# Nikon video recording question.



## bigmags14 (Jan 28, 2013)

I have the Nikon D3100. Whenever I try to record a video, even if I have an adequate amount of light or if i am outside, the video looks very "fuzzy" i guess you could say. The quality is just not good. Everything in the video is fuzzy looking. Just not good looking video. I usually just use manual focus or sometimes just normal autofocus for videos ( not continuous auto focus). What am I doing wrong?


----------



## Patriot (Jan 28, 2013)

Check your ISO as it might be too high. If it's blurry then its probably out of focused, but if your using manual focus I'm sure you can make that call. Do you have a sample clip?


----------



## bigmags14 (Jan 29, 2013)

yes here is one i took yesterday in my backyard. I realize it's cloudy out and im a little shaky with the camera, but the quality just isn't good enough.          



        Thanks for the help I appreciate it.


----------



## colnago1331 (Jan 29, 2013)

FYI - I got an error message telling me the video is private.


----------



## bigmags14 (Jan 29, 2013)

sorry about that i just fixed it to public.


----------



## bigmags14 (Jan 29, 2013)

i guess the video looked sort of "noisy" like if I was using a high iso. I don't remember what iso i used. that is the only thing i can think of that would cause this.


----------



## KmH (Jan 30, 2013)

You are panning and zooming way to fast. Slow down.


----------



## bigmags14 (Jan 30, 2013)

i agree with you, but i dont think that alone would totally affect the quality.


----------



## Mully (Jan 30, 2013)

You are moving so fast it is hard to tell anything about the quality


----------



## bigmags14 (Jan 30, 2013)

ok, here is another vid indoors. I know its not the best and shaky, but i dont own a tripod. it is still "fuzzy" specifically on the walls.


----------



## bigmags14 (Jan 30, 2013)

this was made using manual focus, f/3.5 and an iso of 100.


----------



## bigmags14 (Jan 30, 2013)

i think i've figured it out... im using a class 4 san disk sdhc 8gb card. It reccomends a class 6-10 card. im gonna pick up a class 10 card and go from there.


----------



## brunerww (Jan 30, 2013)

I hope you're right.  The camera can do better than this.

Shot with the D3100:

[video=vimeo;33531606]http://vimeo.com/33531606[/video]


----------



## Patriot (Jan 31, 2013)

bigmags14 said:


> i think i've figured it out... im using a class 4 san disk sdhc 8gb card. It reccomends a class 6-10 card. im gonna pick up a class 10 card and go from there.
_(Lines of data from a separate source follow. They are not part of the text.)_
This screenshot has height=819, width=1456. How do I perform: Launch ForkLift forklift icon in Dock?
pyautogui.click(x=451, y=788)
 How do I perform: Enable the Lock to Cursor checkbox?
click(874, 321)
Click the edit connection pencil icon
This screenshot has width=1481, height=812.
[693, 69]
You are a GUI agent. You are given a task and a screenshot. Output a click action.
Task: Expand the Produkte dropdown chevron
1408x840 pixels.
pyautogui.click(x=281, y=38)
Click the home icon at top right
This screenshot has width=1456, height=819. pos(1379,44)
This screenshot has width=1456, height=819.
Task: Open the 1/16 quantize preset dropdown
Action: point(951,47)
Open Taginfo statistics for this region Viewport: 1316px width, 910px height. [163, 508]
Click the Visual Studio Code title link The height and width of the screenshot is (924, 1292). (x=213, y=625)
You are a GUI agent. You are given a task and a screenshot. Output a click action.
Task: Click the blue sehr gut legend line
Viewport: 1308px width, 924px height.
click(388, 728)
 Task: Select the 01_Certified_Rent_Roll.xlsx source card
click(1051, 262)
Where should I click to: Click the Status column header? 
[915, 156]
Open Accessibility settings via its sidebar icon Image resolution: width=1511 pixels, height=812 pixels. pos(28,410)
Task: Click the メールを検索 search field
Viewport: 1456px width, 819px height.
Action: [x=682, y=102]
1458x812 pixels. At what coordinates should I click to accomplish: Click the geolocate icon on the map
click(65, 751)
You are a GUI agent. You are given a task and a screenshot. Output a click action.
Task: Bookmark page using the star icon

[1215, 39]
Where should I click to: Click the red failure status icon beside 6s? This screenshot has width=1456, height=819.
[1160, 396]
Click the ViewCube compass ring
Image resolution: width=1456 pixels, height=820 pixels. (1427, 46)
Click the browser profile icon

That would do it too if the card can't keep up with the video being dumped in. I have a class 10 64gb Sandisk Extreme, it works well.


----------



## bigmags14 (Jan 31, 2013)

well, it wasn't the card i'm still getting the bad quality. i should be getting the quality that was in the video brunerww posted. i'm gonna bring it to a camera shop to have them check it out.


----------



## o hey tyler (Jan 31, 2013)

bigmags14 said:


> well, it wasn't the card i'm still getting the bad quality. i should be getting the quality that was in the video brunerww posted. i'm gonna bring it to a camera shop to have them check it out.



It could be the fact that you're using a kit lens wide open as well.


----------



## bigmags14 (Feb 3, 2013)

o hey tyler said:


> bigmags14 said:
> 
> 
> > well, it wasn't the card i'm still getting the bad quality. i should be getting the quality that was in the video brunerww posted. i'm gonna bring it to a camera shop to have them check it out.
> ...




what do you mean like shooting with the aperture wide open?


----------